**Extracted text**
On the very first invocation of xfs_attr_remote_iter() from
xfs_attr_remove_args() (via a call from xfs_attr_remove()),
args->dac.dela_state is set to a value of 0. This happens because
xfs_attr_args_init() invokes memset() on args. A value of 0 for
args->dac.dela_state maps to XFS_DAS_RM_SHRINK.

If the xattr was stored in say local or leaf format we end up incorrectly
invoking xfs_attr_node_removename() right?
Allison Henderson March 3, 2020, 5:40 a.m. UTC | #14
On 3/2/20 10:03 PM, Chandan Rajendra wrote:
> On Sunday, February 23, 2020 7:36 AM Allison Collins wrote:
>> This patch modifies the attr remove routines to be delay ready. This means they no
>> longer roll or commit transactions, but instead return -EAGAIN to have the calling
>> routine roll and refresh the transaction. In this series, xfs_attr_remove_args has
>> become xfs_attr_remove_iter, which uses a sort of state machine like switch to keep
>> track of where it was when EAGAIN was returned. xfs_attr_node_removename has also
>> been modified to use the switch, and a  new version of xfs_attr_remove_args
>> consists of a simple loop to refresh the transaction until the operation is
>> completed.

**Tasks to perform**
a – In the XFS attribute-removal discussion, which state does a value of 0 for args->dac.dela_state map to?
b – Carry on the XFS attribute-removal discussion from the point where it stops.

**Recorded data**
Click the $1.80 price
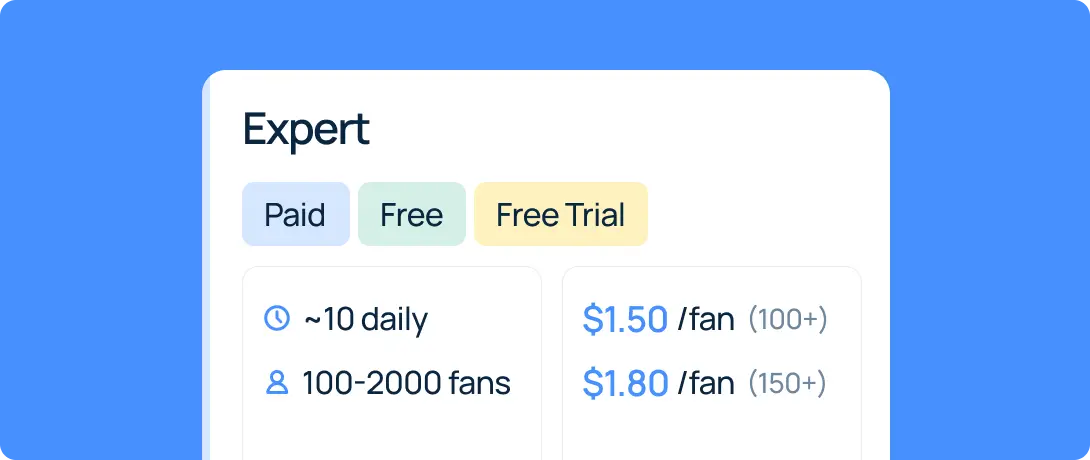The height and width of the screenshot is (460, 1090). (625, 383)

**Expected answers**
a – XFS_DAS_RM_SHRINK

b –
>>
>> This patch also adds a new struct xfs_delattr_context, which we will use to keep
>> track of the current state of an attribute operation. The new xfs_delattr_state
>> enum is used to track various operations that are in progress so that we know not
>> to repeat them, and resume where we left off before EAGAIN was returned to cycle
>> out the transaction. Other members take the place of local variables that need
>> to retain their values across multiple function recalls.
>>
>> Below is a state machine diagram for attr remove operations. The XFS_DAS_* states
>> indicate places where the function would return -EAGAIN, and then immediately
>> resume from after being recalled by the calling function.  States marked as a
>> "subroutine state" indicate that they belong to a subroutine, and so the calling
>> function needs to pass them back to that subroutine to allow it to finish where
>> it left off. But they otherwise do not have a role in the calling function other
>> than just passing through.
>>
>>   xfs_attr_remove_iter()
>>           XFS_DAS_RM_SHRINK     ─┐
>>           (subroutine state)     │
>>                                  │
>>           XFS_DAS_RMTVAL_REMOVE ─┤
>>           (subroutine state)     │
>>                                  └─>xfs_attr_node_removename()
>>                                                   │
>>                                                   v
>>                                           need to remove
>>                                     ┌─n──  rmt blocks?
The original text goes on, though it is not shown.